How to do Invitation flow properly?

My use case is bulk invite. I have a set of emails and I want Auth0 to send out emails where users:

  1. verify their email
  2. set their passwords (possibly set their First Name Last name and Phone)

Seems like a very very common flow to me.

I’ve read this: https://auth0.com/docs/design/creating-invite-only-applications
and I’ve read this: About the invitation-only flow

It’s a little underwhelming to be honest.

  1. Can bulk import return user IDs?
  2. How do I wait for user to verify his email and trigger password change automatically?
  3. is it expected that the application sends out emails?
  4. Can email verification and password set be turned into single step?

Is proper Invite feature on the roadmap in near future?

Hi @oliver.janik,

Welcome to the Community!

Hopefully I can answer some questions here and point you in the right direction.

Bulk import will not return user IDs. You can do an export after you have successfully created the users to get a JSON file with the users, but this may not be necessary. See below.

You can accomplish the email verification and password reset with just a password reset email. See the mark_email_as_verified option in the password change job endpoint.

Also, if you know the user email and connection ID, then you should be able to request a password reset with that endpoint (i.e. no user id required). See the schema in the link above for details.

In summary:

  • Import your users
  • Run a script that posts to the password change ticket endpoint for each user. You need to plan for management API rate limits. This can be in your invite email.

Let me know if you have questions,
Dan

Thanks for your reply I found mark_email_as_verified after I posted the question.

Few more questions:

  1. Can users set their First name and Last name during the reset password process?
  2. When I get password reset ticket, how do I fire the password reset email using the ticket?
  3. Is this doco page out of date? https://auth0.com/docs/design/creating-invite-only-applications

Cheers!

Not that I know of…maybe with some serious workarounds.
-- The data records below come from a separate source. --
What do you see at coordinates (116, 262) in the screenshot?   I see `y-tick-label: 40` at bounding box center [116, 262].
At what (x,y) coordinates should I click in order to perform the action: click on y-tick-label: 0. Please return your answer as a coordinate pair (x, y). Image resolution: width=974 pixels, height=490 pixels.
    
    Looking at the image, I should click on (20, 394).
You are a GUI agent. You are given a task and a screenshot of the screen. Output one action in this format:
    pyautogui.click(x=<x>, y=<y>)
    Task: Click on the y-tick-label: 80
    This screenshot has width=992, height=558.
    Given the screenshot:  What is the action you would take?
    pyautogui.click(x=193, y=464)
Can I propose a different solution? Use a redirect rule to check if that info is set, and if not to do it in a seperate form. This is a typical flow and users are used to this type of progressive profiling.

If you want to use the internal Auth0 email template service you don’t need an pw reset ticket (the ticket is essentially just a URL, typically you use this if you are providing your own email service. It is more flexible). You should request a change password email be sent.

I would agree with that statement. I will let the team know.

Let me know if you have any other questions!

This topic was automatically closed 15 days after the last reply. New replies are no longer allowed.